Had to look these up. I love learning new words, thank you!


----------



## chefpeon (Jun 14, 2006)

Ha ha! I looked them up too!
I really laughed at definition number 1. I think as far as macaroons go, it's probably the adjective, eh?:lol:
Here in the U.S., sometimes we will taste something and say, "Hmmmm....that tastes like more..." and then we'll take another bite.

In regard to macaroons, I have the best ever recipe, but it's the only one I won't share because it's my signature secret!!! Sorry about that. :blush:


----------



## bughut (Aug 18, 2007)

Hopefully it's not just me...Had a mental picture of a giant macaroon in a humungus 4by4 dropping off her little macaroon kiddies. He he!
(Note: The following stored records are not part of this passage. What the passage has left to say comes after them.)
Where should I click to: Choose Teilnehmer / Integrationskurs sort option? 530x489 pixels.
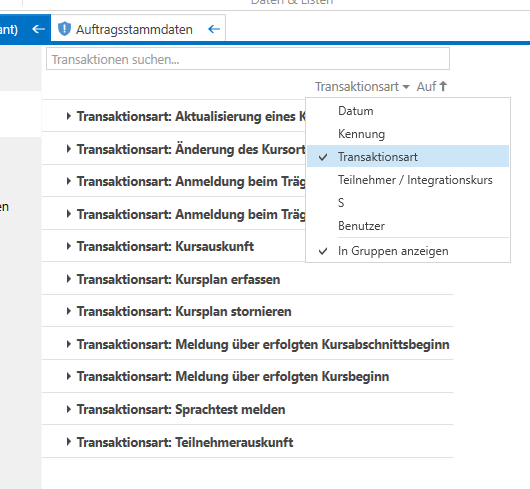(x=408, y=180)
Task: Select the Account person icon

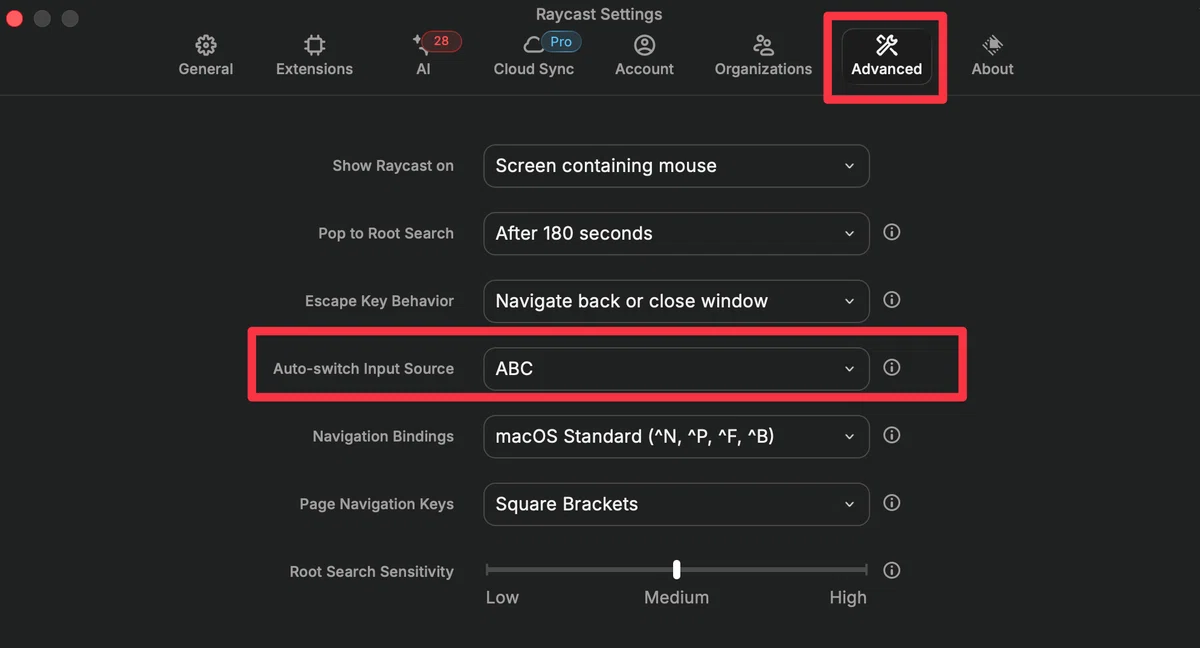Action: pyautogui.click(x=645, y=45)
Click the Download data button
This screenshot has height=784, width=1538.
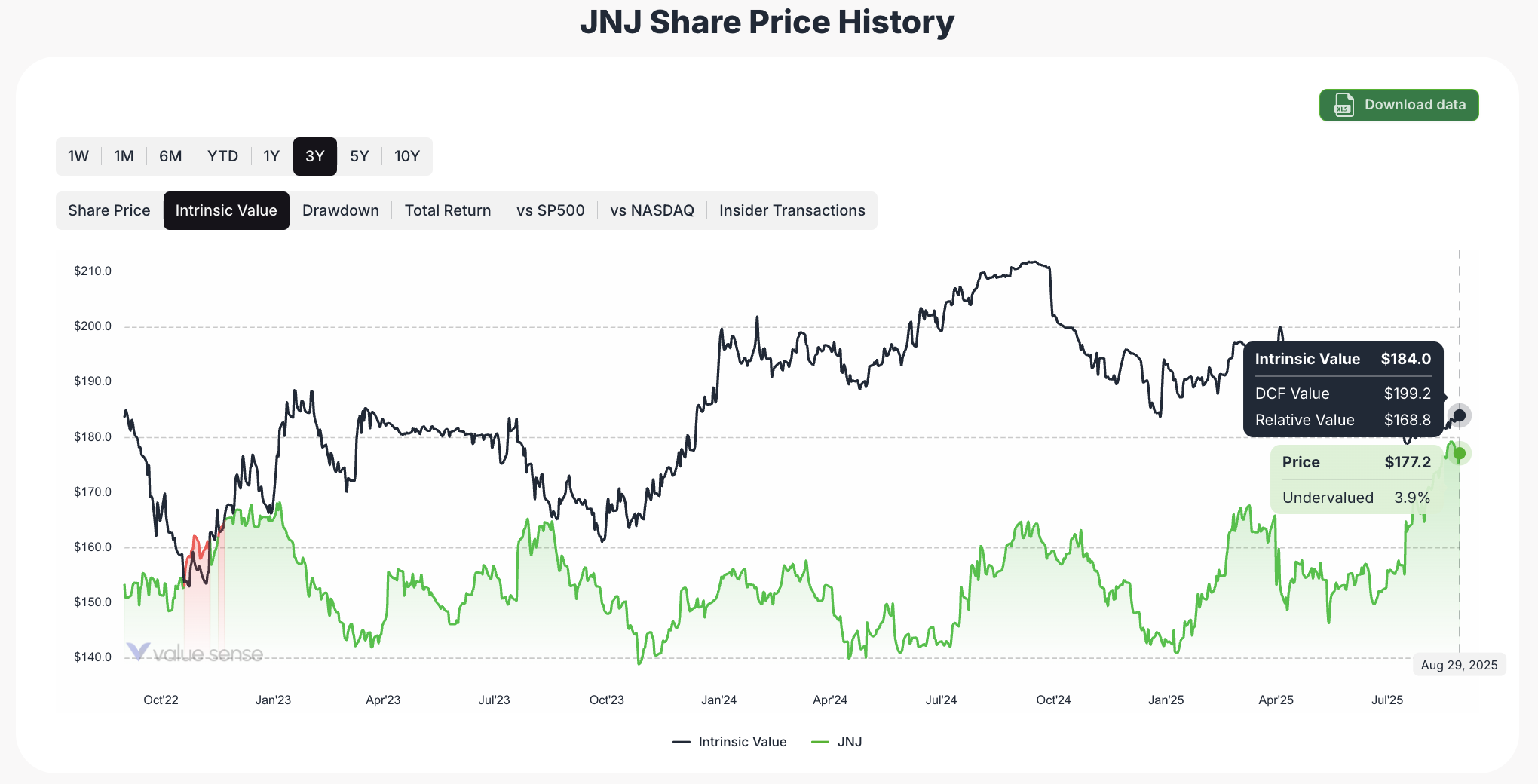[x=1399, y=105]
Sooo... U have a macaroon secret Chefpeon The mind boggles! One is intrigued ... I can only imagine... Smoked mackerel perhaps... Maybe a lightly poached egg to replace the glace cherry... Do share.


----------



## erik (Jan 23, 2006)

Hmm....this may require a weekend getaway to Port Townsend....


----------



## bughut (Aug 18, 2007)

OOps! sorry chefpeon. I didnt mean that to sound cheeky, I was in a silly mood last night


----------



## chefpeon (Jun 14, 2006)

Cheeky is good!
I loved your visual of mama macaroon dropping off her little ones.....!:crazy:


----------



## rrcos (Apr 2, 2007)

Thanks Timmy..

I will try these..


----------